Even with Sara pulling on his arm, Grissom couldn't seem to make his feet move. They were firmly planted on the pale pink carpet of his four year-old daughter's room. He felt like if he didn't leave, if he just kept watching her fretful sleep, nothing bad would happen to her. He could take her sickness away, make the itching stop, make everything all right again.

"She's fine, Gil," Sara insisted. "The doctor said so. As far as chicken pox goes, this wasn't too bad."

"Is this the way it's always going to be?" Grissom asked. "Utter helplessness? Complete futility?" He paused. "I thought it would start getting easier. But every year she gets older…and the fears just double."

His wife smiled. "What…you didn't read that clause in your contract?"

He was just distracted enough by the angry red bumps all over Claire's face and arms that he missed the joke entirely. "What contract?"

"You know…" Sara slipped her arm around his waist. "The one you signed the day she was born that said your heart was about to be taken hostage by someone who couldn't even hold their own head up."
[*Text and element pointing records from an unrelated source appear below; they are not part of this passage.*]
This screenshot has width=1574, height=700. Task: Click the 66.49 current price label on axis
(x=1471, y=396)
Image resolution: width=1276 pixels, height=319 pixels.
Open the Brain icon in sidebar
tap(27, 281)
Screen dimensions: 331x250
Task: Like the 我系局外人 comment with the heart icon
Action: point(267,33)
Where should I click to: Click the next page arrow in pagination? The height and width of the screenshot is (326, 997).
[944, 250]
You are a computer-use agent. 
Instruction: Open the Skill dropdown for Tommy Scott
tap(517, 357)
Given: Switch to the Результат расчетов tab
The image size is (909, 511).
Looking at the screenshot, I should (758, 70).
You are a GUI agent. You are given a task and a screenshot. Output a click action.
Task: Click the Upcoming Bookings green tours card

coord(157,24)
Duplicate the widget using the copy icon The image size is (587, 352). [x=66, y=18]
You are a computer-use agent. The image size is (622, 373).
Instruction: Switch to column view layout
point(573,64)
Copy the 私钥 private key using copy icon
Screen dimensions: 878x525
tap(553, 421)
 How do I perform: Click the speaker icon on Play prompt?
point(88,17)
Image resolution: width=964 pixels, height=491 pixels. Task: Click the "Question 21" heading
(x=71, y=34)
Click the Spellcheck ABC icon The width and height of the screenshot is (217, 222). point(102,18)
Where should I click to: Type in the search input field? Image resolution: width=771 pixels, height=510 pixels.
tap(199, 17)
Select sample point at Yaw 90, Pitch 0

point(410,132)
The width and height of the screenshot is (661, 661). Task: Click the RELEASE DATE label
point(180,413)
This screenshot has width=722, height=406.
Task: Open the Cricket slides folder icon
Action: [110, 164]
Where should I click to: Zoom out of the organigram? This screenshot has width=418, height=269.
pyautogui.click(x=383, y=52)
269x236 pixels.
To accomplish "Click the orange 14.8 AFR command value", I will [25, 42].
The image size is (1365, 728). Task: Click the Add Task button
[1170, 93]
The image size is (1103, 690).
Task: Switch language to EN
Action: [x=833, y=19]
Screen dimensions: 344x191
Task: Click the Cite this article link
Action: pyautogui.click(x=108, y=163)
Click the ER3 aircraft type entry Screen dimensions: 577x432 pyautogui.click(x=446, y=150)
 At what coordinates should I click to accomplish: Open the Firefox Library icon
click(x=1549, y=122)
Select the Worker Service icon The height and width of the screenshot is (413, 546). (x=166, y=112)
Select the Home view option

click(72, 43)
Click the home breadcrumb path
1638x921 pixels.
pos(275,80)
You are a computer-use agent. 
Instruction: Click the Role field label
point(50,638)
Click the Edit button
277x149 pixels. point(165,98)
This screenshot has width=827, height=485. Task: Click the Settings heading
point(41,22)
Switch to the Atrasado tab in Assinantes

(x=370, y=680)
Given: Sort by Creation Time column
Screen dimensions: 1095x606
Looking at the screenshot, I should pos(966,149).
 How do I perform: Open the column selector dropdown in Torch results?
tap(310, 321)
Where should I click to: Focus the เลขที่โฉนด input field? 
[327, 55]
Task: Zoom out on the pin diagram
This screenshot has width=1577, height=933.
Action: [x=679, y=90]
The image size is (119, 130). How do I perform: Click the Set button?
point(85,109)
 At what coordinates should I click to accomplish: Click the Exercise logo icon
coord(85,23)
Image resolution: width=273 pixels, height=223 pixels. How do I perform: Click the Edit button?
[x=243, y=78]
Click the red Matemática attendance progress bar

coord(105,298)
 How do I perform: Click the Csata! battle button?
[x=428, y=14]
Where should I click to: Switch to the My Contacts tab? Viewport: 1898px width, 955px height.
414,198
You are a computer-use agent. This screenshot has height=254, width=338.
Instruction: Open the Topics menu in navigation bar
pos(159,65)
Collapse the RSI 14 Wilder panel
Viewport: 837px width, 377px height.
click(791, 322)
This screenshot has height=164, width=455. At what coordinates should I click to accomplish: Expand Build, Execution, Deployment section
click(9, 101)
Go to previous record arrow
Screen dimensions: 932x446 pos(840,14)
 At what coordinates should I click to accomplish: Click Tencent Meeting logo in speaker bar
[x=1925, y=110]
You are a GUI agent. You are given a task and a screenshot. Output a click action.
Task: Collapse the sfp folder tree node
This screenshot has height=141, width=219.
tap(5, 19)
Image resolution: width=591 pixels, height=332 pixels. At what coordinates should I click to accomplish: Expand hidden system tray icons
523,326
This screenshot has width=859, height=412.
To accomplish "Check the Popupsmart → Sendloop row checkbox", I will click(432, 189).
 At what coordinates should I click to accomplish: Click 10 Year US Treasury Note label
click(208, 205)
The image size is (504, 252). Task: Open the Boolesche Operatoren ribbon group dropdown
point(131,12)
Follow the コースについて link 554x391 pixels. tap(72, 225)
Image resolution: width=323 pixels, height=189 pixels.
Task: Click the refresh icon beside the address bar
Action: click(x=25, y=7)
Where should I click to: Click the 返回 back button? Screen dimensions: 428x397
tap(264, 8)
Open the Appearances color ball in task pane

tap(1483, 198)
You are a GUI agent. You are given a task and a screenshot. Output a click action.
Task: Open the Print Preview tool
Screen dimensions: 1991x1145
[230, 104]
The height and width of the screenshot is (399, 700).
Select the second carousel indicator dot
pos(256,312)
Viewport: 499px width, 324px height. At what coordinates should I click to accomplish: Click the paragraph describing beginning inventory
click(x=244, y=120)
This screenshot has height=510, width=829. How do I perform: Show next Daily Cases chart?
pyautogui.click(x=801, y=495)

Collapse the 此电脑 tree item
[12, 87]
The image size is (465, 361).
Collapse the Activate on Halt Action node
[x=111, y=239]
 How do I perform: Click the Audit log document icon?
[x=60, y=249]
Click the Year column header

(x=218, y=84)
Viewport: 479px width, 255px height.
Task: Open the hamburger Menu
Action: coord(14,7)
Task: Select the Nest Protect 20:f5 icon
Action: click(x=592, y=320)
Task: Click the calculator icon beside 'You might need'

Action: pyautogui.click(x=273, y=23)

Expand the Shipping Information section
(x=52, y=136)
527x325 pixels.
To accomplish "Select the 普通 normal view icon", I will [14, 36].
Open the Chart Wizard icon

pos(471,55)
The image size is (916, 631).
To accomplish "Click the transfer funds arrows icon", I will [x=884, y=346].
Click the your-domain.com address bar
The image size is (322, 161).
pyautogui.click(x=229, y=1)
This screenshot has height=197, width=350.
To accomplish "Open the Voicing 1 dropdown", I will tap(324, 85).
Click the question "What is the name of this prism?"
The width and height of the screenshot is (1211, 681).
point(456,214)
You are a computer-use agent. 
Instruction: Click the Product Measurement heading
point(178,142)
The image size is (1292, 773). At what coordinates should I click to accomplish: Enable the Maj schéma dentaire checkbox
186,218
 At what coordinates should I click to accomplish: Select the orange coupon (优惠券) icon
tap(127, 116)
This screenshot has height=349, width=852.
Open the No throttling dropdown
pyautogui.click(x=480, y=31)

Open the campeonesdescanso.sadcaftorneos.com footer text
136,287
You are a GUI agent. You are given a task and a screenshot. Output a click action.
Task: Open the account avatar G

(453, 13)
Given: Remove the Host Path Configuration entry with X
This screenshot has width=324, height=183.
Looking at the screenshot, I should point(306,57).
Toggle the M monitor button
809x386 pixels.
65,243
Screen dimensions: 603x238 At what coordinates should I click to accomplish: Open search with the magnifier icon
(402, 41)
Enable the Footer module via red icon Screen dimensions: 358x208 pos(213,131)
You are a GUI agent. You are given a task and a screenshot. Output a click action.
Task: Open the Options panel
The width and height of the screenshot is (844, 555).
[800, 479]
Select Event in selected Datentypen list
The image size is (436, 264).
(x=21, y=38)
"Oh." Grissom smiled because it was what she wanted him to do. "I should have paid attention to the fine print."

Claire stirred just then, letting out a small and pitiful, "Daddy?"

By the time he reached her, she was asleep again, her face scrunched up in unconscious discomfort. Grissom brushed her dark, tangled bangs back and kissed her too-warm forehead.

"I'm here," he whispered. "Daddy's here."